Они вернулись в типи, но жена не стала ложиться спать.
— Подождем брата, — настойчиво просила она. — Что-то должно случиться!
Насколько он мог догадаться, в роде Больших Собак происходило что-то вроде выборов. Чтобы успокоить жену, Человек-Лошадь остался с ней у огня. Даже старуха, засыпавшая обычно сразу, как только кончала работу, в эту ночь беспокойно бродила вокруг.
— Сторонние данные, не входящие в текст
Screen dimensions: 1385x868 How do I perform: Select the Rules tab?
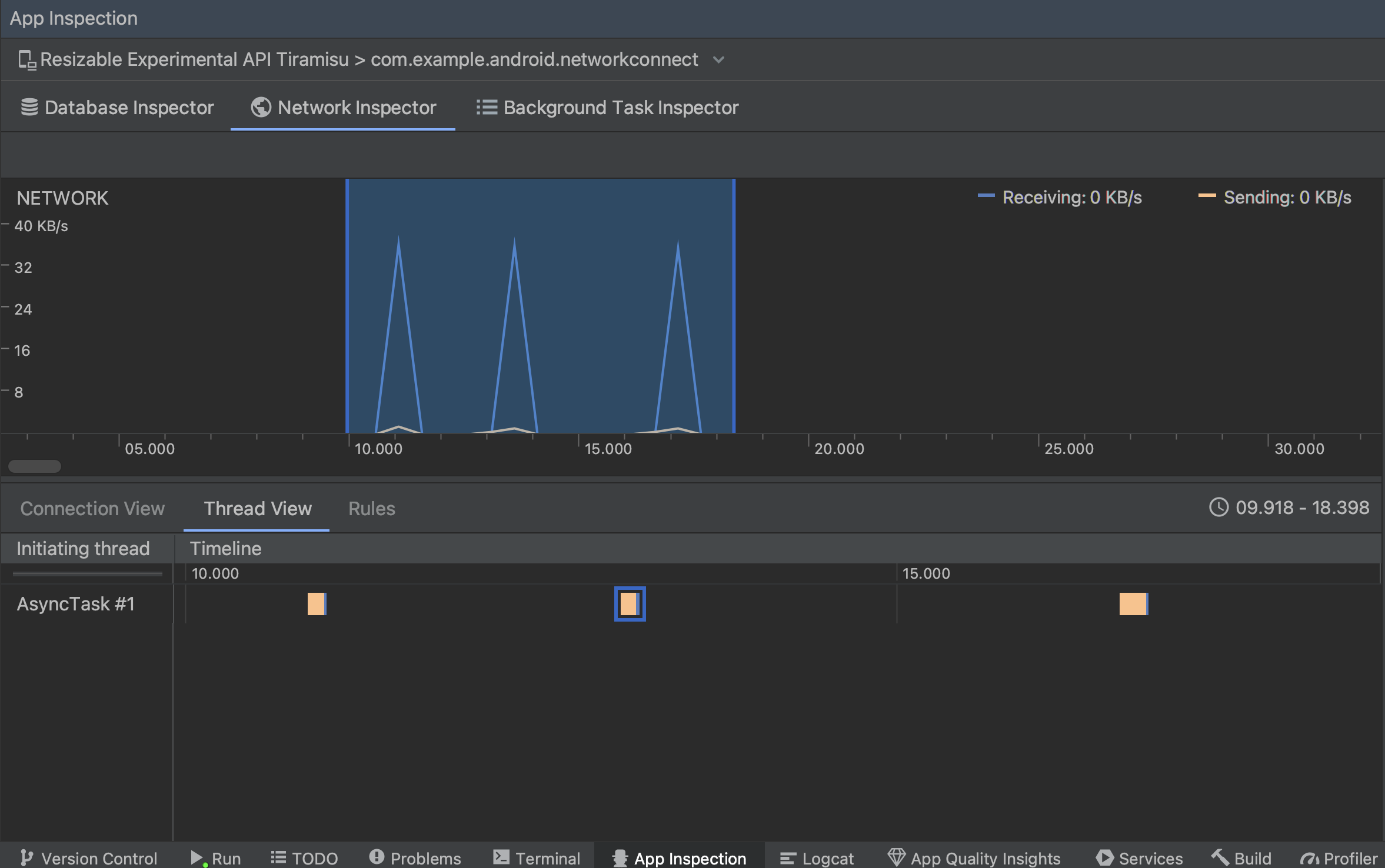tap(372, 508)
Человек-Лошадь уже начал было зевать, когда шум церемонии наконец затих. По-варварски ярко разодетый и расписанный, в мехах и перьях Желтая Рубаха вошел в типи. Обе женщины вскрикнули. Что было дальше, Человек-Лошадь не понял: говорили слишком быстро. Старуха завыла, но сын резко одернул ее. Уже засыпая, Человек-Лошадь слышал, как рядом с ним плакала жена. Утром она сказала:
— На нем пояс из медвежьей кожи. Теперь он не может отступить в бою и всегда будет в опасности. Он умрет.
— Может, он и не умрет, — успокаивал жену Человек-Лошадь.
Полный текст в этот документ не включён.